Informations générales
Intitulé de l'offre : PhD offer : Understanding the Hedonic Response to Touch (M/F) (H/F)
Référence : UMR7287-SOPSEG-005
Nombre de Postes : 1
Lieu de travail : MARSEILLE 09
Date de publication : mercredi 30 juillet 2025
Type de contrat : CDD Doctorant
Durée du contrat : 36 mois
Date de début de la thèse : 1 octobre 2025
Quotité de travail : Complet
Rémunération : 2200 gross monthly
Section(s) CN : 26 - Cerveau, cognition et comportement
Description du sujet de thèse
The features of the stimuli underlying the perceptual and hedonic responses still need understanding, while the possibility to simulate and restitute such signals is partially achieved. By controlling the physical or simulated tactile stimuli that originate at the skin-surface interface and analyzing the response of the cortex to these stimuli (Task 1.2. « Cognition »), will enable us to disentangle the problem relating to confounding variables that lead to a pleasurable emotion.
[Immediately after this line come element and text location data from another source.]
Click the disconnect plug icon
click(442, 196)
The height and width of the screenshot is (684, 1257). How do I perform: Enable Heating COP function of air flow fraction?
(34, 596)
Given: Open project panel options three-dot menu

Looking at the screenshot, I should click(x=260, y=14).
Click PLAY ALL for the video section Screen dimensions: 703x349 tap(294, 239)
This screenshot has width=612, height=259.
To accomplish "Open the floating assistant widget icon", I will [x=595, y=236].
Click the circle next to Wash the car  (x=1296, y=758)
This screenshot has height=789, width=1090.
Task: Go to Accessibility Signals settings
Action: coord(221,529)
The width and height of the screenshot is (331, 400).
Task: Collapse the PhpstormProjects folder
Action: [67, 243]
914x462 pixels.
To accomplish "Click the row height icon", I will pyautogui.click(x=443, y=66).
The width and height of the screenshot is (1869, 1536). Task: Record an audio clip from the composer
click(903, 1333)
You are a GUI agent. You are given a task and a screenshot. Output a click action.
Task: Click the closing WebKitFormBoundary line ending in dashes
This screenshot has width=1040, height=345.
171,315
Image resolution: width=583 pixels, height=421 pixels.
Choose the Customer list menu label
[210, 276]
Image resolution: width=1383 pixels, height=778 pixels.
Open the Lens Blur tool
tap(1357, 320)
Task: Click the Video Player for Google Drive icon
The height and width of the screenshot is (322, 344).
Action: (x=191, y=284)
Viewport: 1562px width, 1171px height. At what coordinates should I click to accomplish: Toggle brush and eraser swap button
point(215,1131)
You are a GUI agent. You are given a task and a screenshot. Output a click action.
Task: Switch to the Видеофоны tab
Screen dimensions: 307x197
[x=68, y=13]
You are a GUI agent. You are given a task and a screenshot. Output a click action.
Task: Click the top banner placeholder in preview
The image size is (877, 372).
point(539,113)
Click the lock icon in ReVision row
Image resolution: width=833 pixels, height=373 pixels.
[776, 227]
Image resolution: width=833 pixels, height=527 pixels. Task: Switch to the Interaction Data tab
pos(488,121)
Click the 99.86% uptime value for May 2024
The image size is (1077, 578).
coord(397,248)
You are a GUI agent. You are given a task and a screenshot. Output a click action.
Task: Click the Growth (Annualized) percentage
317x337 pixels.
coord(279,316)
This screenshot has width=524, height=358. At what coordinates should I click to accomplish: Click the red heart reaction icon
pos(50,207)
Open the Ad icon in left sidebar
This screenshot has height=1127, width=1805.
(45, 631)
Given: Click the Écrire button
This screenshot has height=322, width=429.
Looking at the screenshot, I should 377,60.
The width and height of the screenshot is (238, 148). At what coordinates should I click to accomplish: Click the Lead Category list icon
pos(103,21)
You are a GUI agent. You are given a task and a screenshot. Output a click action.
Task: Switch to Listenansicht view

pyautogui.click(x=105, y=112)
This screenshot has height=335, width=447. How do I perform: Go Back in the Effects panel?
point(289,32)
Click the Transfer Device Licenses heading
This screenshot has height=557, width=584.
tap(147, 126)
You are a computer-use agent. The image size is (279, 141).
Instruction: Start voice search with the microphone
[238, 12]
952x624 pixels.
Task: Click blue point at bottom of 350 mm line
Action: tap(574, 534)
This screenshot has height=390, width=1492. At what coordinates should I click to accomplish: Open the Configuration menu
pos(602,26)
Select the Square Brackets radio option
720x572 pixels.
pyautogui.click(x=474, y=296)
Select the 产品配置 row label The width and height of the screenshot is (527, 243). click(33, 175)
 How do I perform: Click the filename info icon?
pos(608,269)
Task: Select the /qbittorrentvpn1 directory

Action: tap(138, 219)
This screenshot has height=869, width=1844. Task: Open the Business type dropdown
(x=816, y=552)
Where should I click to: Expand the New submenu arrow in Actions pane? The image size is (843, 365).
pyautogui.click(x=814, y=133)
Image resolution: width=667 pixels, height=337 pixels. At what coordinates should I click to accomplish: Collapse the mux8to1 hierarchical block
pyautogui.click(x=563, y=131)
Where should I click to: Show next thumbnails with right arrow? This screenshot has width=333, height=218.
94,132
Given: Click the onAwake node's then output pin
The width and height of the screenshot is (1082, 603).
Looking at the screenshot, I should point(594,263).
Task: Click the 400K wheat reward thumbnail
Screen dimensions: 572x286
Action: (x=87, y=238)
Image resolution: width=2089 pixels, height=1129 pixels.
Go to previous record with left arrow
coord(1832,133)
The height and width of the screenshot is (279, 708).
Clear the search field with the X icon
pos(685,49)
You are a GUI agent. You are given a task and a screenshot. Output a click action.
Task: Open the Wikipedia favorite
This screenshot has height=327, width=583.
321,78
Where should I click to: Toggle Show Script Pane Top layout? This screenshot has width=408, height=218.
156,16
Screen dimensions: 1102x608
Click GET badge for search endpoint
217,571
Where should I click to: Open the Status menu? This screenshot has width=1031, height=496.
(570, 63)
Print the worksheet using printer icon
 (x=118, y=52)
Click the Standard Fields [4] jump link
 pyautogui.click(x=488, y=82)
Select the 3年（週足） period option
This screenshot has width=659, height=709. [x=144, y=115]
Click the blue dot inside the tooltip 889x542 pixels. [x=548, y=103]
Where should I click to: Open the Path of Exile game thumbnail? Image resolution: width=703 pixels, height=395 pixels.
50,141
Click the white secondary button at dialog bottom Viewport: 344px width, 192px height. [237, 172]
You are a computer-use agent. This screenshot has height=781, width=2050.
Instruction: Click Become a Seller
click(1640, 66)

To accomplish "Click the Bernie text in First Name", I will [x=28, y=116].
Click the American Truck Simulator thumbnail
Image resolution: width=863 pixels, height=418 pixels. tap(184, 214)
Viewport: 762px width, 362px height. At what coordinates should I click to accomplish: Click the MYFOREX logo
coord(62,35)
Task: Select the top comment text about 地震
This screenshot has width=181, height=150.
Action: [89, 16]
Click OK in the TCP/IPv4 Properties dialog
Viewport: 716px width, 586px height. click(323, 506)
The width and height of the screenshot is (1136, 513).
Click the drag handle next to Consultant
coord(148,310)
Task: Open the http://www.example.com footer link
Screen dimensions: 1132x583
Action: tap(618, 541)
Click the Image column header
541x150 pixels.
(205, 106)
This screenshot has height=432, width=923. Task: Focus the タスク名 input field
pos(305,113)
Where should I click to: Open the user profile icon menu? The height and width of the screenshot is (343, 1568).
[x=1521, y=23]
We will use somatosensory-evoked potential techniques (EEG) and EEG sources analyses to determine the neural network activated by a pleasuring and unpleasant emotions.
Up to now, a few studies, and none taking into account inter-individuals differences, have been devoted to uncover the cascade of the whole emotional perception chain from the mechanical stimuli, through the signal conversion and transmission, up to the higher neural processes. We will test the hypothesis that emotion shaped by human personality and elicited when voluntary touching a surface (real or simulated) can alter sensory transmission (i.e. peripheral neural process, Task 2.1. « Firing ») and integration processes (e.g., cortical facilitation or attenuation of tactile inputs, Task 2.2. « Emotion »). We will determine the impact that one's cognitive states might have on the peripheral (Microneurography) and cortical sensory processes (EEG) during the elaboration of an emotional perception.
Contexte de travail
The work will be carried out under the joint supervision of Laurence Mouchnino at ISM, and co-supervisors Jean-Marc Aimonetti and Rochelle Ackerley at CRPN.
The research will be conducted both at ISM on the Luminy campus and at CRPN on the Saint Charles campus, and occasionally in other laboratories involved in the ANR EMOTACT project.